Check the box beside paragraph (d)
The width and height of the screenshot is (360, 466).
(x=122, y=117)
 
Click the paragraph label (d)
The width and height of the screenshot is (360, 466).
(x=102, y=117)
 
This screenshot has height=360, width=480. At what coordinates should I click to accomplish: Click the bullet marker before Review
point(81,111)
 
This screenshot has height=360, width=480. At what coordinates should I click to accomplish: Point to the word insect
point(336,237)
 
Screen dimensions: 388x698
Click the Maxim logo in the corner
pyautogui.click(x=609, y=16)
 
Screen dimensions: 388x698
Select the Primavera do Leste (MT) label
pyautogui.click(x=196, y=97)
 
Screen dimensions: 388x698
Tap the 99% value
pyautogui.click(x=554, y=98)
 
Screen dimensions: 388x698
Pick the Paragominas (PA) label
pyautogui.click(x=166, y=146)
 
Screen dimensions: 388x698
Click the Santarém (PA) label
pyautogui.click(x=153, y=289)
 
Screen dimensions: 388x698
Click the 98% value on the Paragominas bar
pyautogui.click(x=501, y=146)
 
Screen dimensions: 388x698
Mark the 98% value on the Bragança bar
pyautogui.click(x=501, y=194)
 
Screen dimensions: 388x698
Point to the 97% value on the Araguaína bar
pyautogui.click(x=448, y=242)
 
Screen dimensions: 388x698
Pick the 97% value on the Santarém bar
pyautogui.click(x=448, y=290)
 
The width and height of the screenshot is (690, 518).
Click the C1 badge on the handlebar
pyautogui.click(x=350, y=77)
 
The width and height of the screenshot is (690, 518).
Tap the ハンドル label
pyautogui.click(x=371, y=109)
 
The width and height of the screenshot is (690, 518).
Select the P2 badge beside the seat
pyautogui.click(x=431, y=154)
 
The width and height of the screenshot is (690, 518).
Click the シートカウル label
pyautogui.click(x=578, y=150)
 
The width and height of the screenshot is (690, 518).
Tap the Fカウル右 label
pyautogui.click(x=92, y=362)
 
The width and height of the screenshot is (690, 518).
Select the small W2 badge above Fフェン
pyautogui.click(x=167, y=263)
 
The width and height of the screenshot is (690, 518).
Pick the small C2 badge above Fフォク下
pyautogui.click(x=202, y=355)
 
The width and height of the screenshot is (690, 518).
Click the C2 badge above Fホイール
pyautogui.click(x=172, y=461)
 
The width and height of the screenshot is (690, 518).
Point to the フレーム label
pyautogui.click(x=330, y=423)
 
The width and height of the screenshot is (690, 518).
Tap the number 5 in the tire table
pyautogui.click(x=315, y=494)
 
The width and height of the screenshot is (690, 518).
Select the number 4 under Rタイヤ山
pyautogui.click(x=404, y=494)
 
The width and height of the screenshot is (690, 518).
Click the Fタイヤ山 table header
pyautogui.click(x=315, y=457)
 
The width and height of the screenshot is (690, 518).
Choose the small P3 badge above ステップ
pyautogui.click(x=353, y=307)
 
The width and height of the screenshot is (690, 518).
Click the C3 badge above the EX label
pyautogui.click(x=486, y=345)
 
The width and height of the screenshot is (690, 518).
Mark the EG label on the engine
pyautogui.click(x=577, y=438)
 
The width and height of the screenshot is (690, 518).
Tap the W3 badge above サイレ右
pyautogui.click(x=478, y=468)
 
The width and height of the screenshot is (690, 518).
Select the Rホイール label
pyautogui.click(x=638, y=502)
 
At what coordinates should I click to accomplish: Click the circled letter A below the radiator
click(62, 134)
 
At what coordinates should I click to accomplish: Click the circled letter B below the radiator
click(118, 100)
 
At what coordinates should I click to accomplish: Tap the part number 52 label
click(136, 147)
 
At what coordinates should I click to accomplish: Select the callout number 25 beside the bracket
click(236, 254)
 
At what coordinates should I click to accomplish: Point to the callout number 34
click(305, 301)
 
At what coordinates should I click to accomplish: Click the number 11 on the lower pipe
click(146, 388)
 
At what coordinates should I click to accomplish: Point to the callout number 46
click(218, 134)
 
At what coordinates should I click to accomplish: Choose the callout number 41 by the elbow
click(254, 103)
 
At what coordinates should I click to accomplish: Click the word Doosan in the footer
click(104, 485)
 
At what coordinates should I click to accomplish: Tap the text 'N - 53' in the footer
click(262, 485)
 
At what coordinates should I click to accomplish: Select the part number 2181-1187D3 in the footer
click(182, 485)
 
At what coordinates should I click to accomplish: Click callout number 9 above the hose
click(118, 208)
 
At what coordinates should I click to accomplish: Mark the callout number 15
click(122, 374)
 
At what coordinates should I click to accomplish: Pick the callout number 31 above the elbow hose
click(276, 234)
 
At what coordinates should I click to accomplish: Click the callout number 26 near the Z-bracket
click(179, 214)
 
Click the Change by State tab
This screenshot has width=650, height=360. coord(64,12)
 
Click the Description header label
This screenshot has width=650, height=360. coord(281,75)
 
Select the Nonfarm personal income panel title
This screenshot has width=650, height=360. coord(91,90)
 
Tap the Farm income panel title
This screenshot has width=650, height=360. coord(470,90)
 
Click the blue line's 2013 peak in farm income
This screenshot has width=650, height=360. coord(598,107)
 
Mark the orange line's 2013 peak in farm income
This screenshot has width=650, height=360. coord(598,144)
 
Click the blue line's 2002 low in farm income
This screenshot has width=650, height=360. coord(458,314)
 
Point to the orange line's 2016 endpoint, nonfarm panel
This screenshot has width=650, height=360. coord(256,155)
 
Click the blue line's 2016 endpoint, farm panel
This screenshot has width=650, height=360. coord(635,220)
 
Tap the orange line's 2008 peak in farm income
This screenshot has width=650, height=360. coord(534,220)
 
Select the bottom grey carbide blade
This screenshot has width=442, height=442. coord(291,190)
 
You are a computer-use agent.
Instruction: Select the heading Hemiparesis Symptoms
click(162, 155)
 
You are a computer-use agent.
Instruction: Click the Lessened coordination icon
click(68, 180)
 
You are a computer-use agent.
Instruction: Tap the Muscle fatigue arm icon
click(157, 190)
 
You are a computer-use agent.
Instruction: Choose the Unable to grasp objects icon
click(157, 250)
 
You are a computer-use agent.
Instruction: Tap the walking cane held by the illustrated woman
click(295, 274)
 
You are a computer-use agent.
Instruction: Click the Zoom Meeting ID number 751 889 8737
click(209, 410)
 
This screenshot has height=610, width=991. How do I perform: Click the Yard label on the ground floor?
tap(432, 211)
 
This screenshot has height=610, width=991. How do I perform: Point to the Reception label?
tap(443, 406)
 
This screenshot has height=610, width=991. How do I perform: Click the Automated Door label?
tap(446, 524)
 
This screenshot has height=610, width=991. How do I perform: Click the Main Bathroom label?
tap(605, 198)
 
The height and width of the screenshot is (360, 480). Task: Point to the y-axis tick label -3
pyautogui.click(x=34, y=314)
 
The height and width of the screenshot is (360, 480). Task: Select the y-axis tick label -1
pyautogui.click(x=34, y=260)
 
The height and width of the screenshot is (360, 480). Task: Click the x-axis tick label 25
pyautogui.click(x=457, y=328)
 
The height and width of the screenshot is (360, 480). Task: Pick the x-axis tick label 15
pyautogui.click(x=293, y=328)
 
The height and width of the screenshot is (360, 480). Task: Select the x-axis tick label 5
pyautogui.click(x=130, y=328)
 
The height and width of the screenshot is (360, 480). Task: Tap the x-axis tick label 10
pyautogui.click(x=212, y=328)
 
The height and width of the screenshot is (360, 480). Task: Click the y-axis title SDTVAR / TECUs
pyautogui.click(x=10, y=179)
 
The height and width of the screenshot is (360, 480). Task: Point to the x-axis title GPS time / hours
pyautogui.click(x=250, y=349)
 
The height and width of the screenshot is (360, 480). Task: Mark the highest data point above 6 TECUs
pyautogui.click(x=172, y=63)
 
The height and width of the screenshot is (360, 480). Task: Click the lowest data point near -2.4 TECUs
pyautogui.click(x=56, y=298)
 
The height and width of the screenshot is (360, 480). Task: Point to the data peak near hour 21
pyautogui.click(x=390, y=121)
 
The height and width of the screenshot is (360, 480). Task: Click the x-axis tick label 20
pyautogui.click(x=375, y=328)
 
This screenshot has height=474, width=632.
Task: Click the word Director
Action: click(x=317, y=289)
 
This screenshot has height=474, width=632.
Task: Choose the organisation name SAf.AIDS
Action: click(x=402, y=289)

--------------------------------------------------

• _The task_: Reproduce the listing from the line containing "Mark the orange" up to and including the line containing "tap(605, 198)", keeping every line unchanged.

• _Finished task_:
Mark the orange line's 2013 peak in farm income
This screenshot has width=650, height=360. coord(598,144)
 
Click the blue line's 2002 low in farm income
This screenshot has width=650, height=360. coord(458,314)
 
Point to the orange line's 2016 endpoint, nonfarm panel
This screenshot has width=650, height=360. coord(256,155)
 
Click the blue line's 2016 endpoint, farm panel
This screenshot has width=650, height=360. coord(635,220)
 
Tap the orange line's 2008 peak in farm income
This screenshot has width=650, height=360. coord(534,220)
 
Select the bottom grey carbide blade
This screenshot has width=442, height=442. coord(291,190)
 
You are a computer-use agent.
Instruction: Select the heading Hemiparesis Symptoms
click(162, 155)
 
You are a computer-use agent.
Instruction: Click the Lessened coordination icon
click(68, 180)
 
You are a computer-use agent.
Instruction: Tap the Muscle fatigue arm icon
click(157, 190)
 
You are a computer-use agent.
Instruction: Choose the Unable to grasp objects icon
click(157, 250)
 
You are a computer-use agent.
Instruction: Tap the walking cane held by the illustrated woman
click(295, 274)
 
You are a computer-use agent.
Instruction: Click the Zoom Meeting ID number 751 889 8737
click(209, 410)
 
This screenshot has height=610, width=991. How do I perform: Click the Yard label on the ground floor?
tap(432, 211)
 
This screenshot has height=610, width=991. How do I perform: Point to the Reception label?
tap(443, 406)
 
This screenshot has height=610, width=991. How do I perform: Click the Automated Door label?
tap(446, 524)
 
This screenshot has height=610, width=991. How do I perform: Click the Main Bathroom label?
tap(605, 198)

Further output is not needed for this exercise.